- Abbreviation: EET
- Classification: Evangelical
- Scripture: Bible
- Region: Chad
- Origin: 1962 Chad
- Merger of: United Mission of Sudan, WEC International and French Mennonite missions
- Members: 200,000 (2004)

= Evangelical Church of Chad =

United Protestant denomination in Chad

The Evangelical Church of Chad (French: Église Évangélique au Tchad, acronym: EET) is an Evangelical denomination in Chad.

Since the late 1990s, it has been the largest Protestant denomination in the country.

==History==
In 1926, a Canadian missionary couple, Florence and Victor Veary, of the Sudan United Mission (SUM), traveled to Chad. Initially, churches were established in the Logone province in the southwest. After that, the Bébalem station was established. Years later, they settled in N'Djamena (then Fort Lamy).
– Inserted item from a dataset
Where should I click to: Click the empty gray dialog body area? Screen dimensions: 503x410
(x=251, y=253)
The main focus of the mission was the evangelization of Muslims.

It was in 1952 that the French branch of the SUM was created under the name of the Franco-Swiss Protestant Mission of Chad (FSPMC).

In 1960, Chad became independent and the SUM was officially recognized by the Chadian government. The different branches of the SUM shared the various geographical sectors of the country, as well as the various activities. Thus, since then, the various Missions have continued their work in this country.
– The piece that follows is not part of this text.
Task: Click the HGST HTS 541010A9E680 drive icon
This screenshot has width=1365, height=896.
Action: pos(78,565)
On the eve of the declaration of independence, Victor Veary, the first SUM missionary in Chad, encouraged the church to become independent, which it did.
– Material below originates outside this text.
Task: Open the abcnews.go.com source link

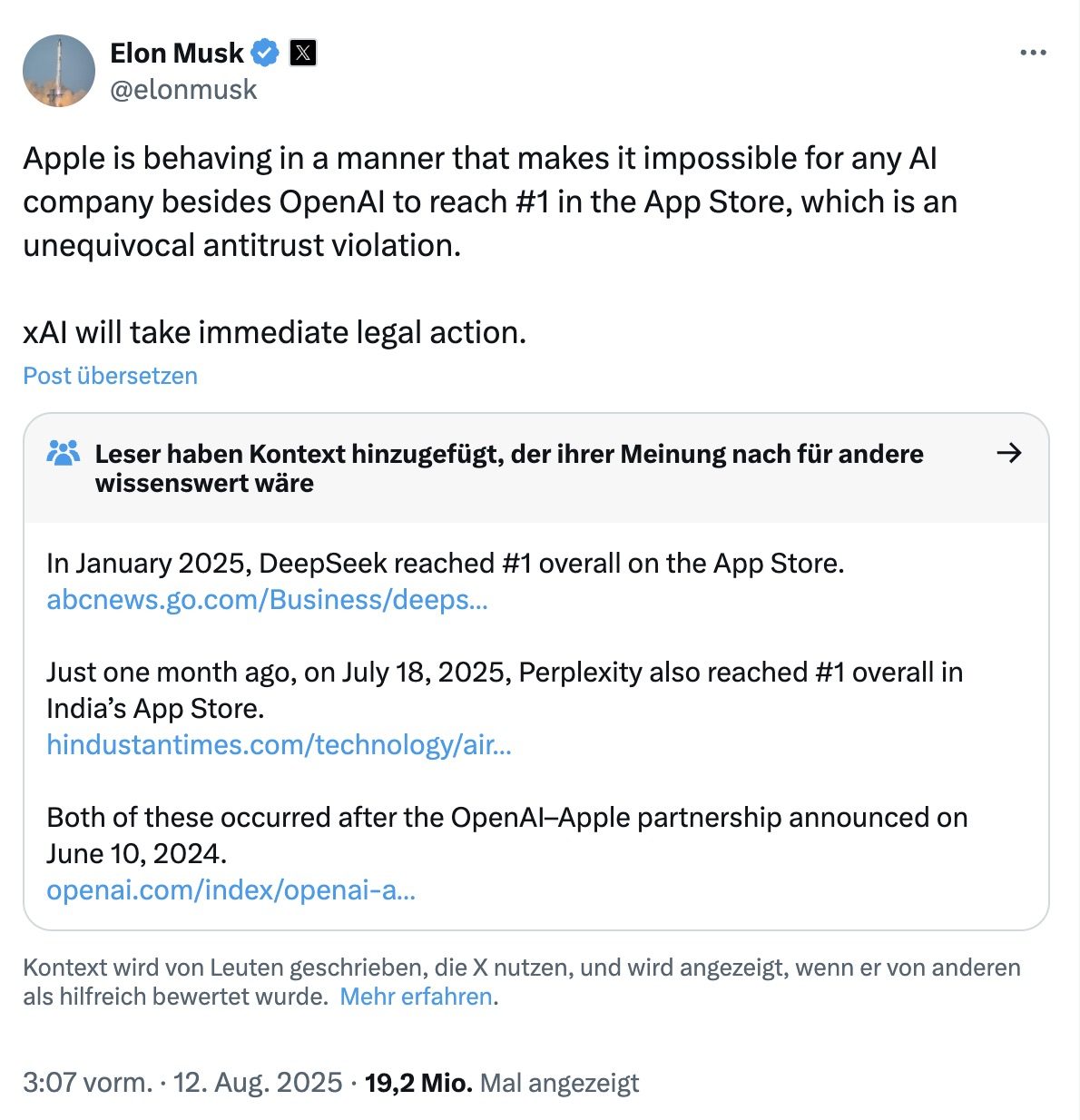Action: coord(267,600)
The WEC International and the French Mennonite churches had also established missions in the country. Thus, in 1962, these churches decided to merge with the SUM.

The resulting church became known as the Evangelical Church of Chad (French: Église Évangélique au Tchad, acronym: EET).

In 2004, it was estimated that the church had 200,000 members.

In 2024, the denomination held its 51st general assembly. At the time, the president of the denomination's general office was Dr. Tao Vaileck Elysée.